• [What you need to do]
The response should be the lines of the data, starting at the first and ending at the one that contains "Automatenbefüllung (611, 147)", copied without change.

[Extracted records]
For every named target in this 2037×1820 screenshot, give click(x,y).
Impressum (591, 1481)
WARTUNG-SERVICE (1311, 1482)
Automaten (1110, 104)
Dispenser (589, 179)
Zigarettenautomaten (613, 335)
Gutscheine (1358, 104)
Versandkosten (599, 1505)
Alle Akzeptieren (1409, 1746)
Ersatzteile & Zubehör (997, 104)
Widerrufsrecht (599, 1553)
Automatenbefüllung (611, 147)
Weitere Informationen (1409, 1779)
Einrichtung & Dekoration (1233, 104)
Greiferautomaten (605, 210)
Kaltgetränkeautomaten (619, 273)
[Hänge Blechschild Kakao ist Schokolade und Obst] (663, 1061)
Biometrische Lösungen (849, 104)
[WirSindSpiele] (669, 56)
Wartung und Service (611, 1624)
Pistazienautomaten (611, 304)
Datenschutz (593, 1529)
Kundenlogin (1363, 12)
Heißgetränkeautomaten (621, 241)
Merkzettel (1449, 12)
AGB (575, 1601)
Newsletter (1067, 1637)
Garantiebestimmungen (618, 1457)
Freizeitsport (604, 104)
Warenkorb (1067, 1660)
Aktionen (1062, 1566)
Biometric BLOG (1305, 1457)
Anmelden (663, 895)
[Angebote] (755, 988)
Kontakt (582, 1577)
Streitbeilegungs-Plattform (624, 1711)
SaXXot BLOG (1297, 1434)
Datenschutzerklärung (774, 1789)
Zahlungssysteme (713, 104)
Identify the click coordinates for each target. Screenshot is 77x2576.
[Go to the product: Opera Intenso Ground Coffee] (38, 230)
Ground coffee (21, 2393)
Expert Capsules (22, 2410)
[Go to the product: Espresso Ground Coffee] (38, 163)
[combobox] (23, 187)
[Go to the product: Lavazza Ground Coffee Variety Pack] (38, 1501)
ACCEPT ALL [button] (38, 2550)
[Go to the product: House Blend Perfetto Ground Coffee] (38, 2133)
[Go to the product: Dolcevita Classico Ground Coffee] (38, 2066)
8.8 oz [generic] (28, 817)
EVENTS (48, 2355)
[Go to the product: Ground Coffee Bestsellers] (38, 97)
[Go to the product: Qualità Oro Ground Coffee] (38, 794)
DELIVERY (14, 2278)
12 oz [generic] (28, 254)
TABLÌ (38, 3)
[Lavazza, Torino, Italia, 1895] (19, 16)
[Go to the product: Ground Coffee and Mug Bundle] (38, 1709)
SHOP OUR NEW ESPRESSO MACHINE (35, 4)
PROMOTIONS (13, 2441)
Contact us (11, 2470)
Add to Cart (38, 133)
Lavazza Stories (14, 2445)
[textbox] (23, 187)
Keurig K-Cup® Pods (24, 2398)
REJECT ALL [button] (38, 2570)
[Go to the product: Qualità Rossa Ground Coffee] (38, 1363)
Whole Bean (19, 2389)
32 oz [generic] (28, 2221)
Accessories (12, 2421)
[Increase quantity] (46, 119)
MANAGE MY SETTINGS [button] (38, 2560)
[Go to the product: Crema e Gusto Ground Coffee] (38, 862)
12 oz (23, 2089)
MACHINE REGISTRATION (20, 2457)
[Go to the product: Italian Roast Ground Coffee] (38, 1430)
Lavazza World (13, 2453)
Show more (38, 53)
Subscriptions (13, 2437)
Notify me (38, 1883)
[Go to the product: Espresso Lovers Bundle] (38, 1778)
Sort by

• [Task answer]
For every named target in this 2037×1820 screenshot, give click(x,y).
Impressum (591, 1481)
WARTUNG-SERVICE (1311, 1482)
Automaten (1110, 104)
Dispenser (589, 179)
Zigarettenautomaten (613, 335)
Gutscheine (1358, 104)
Versandkosten (599, 1505)
Alle Akzeptieren (1409, 1746)
Ersatzteile & Zubehör (997, 104)
Widerrufsrecht (599, 1553)
Automatenbefüllung (611, 147)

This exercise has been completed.